The United States was founded through the genocide of native people who had lived on this beautiful land for eons, and was built on the backs of people who were kidnapped from their homes and sold into slavery. The energy of these horrific acts continues to exist in the land where we reside. The earth holds vibrations of former traumatic events, as do our own complex human bodies when we have experienced deep pain, such as that associated with war trauma, sexual wounds, emotional and physical abuse. These formerly-noted afflictions are referred-to as post-traumatic stress disorders, PTSD. It is widely accepted that traumas from these painful events not only live in our bodies, but these same bodies are the last places where traumas depart after healing interventions have removed traumatic traces from the whole human energy field, including subtle layers of the entire sensitive human self. When one is triggered by incidents that are reminders of a former trauma, the body is activated in ways that cause such a person to re-experience the full force of that original trauma. The same is true for the earth. The trauma of what occurred upon it is activated by similar traumas and the energy of the trauma rises up and is felt by those who live upon the land.
In the treatment of those with PTSD, it is important to bring to consciousness and process the trauma before it can be released from the body. Although there is acknowledgement that the genocide of the Native Americans did occur and that slavery is an unfortunate part of our early history, we have not as a nation come to terms with the devastating impact these two occurrences have on the soul and collective psyche of the nation. Nor have any heartfelt amends been made to those who have most severely suffered from the legacy of slavery and genocide.
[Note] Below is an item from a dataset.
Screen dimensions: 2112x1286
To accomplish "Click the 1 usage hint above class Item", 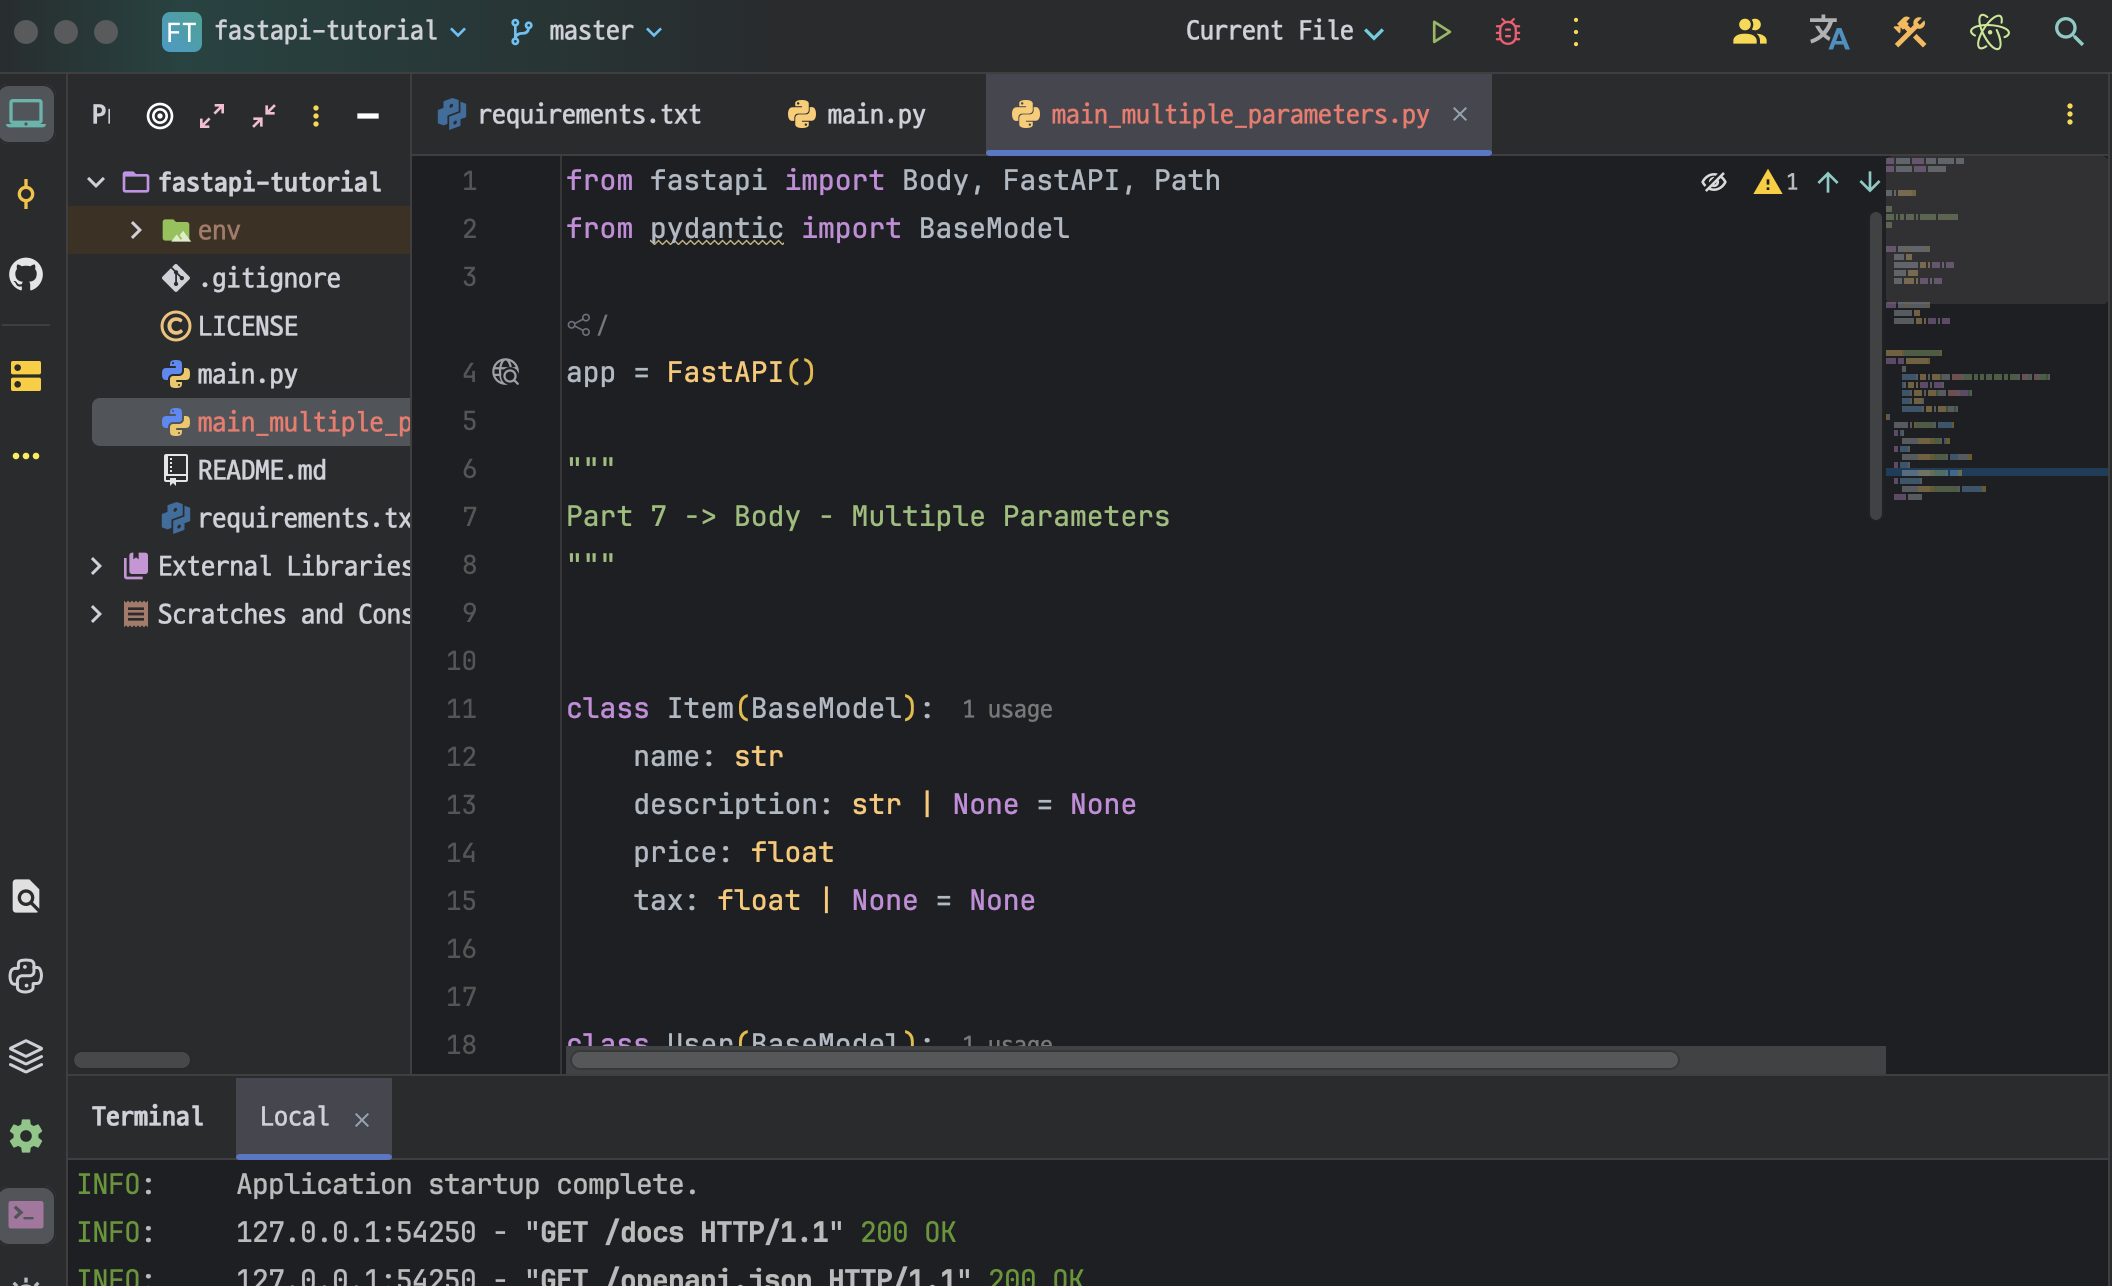I will (x=1006, y=708).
One of the founding principles of the United States has been religious freedom with the underlying religious tradition being Christianity. The core teachings of Christianity, as taught to us by Jesus, is to love others as yourself, to take care of the poor and infirmed and to welcome strangers into your home. We are at a crisis point in our nation. The pandemic has exposed for the world to see how poorly as a nation we have taken care of the poor and infirmed for they have experienced the bulk of the deaths from Covid-19. Disproportionately the ancestors of slavery and genocide have been most cruelly impacted by the virus, highlighting a failing health care system and in many cases, inhuman living conditions. Through the murder of George Floyd, images of lynchings of black men surface to consciousness triggering the pain of the past and fueling protests and violence throughout the land.
It is time to address the savagery of our origins and how this has brought us to where we are today. Is the current racism in our country an unconscious attempt to justify our founding fathers’ actions by actually believing that people of color are in some way inferior to white people? Is the fear of the other so strong that we project all that is wrong in our lives at the feet of those who are different from us? Is the energy of violence and inhumanity that lives in the land so strong that it rises up to either inflame our collective sense of injustice to the extent that we are called to march in the streets or conversely does it awaken the hateful entitlement of our ancestors that it is the white man’s destiny to dominate, control and rule the non-white people of the world? Each person needs to ask himself how the imprint of racism lives within. I long for a world in which we honor and respect a person, not for his wealth, power and skin color, but for the manner in which he walks on the earth with love, compassion and equanimity for all. Before this is possible we need to deeply ask ourselves how the imprint of genocide and slavery lives within, not from a politically correct place of denial of any hint of racism, but from an honest examination of our deepest thoughts and feelings.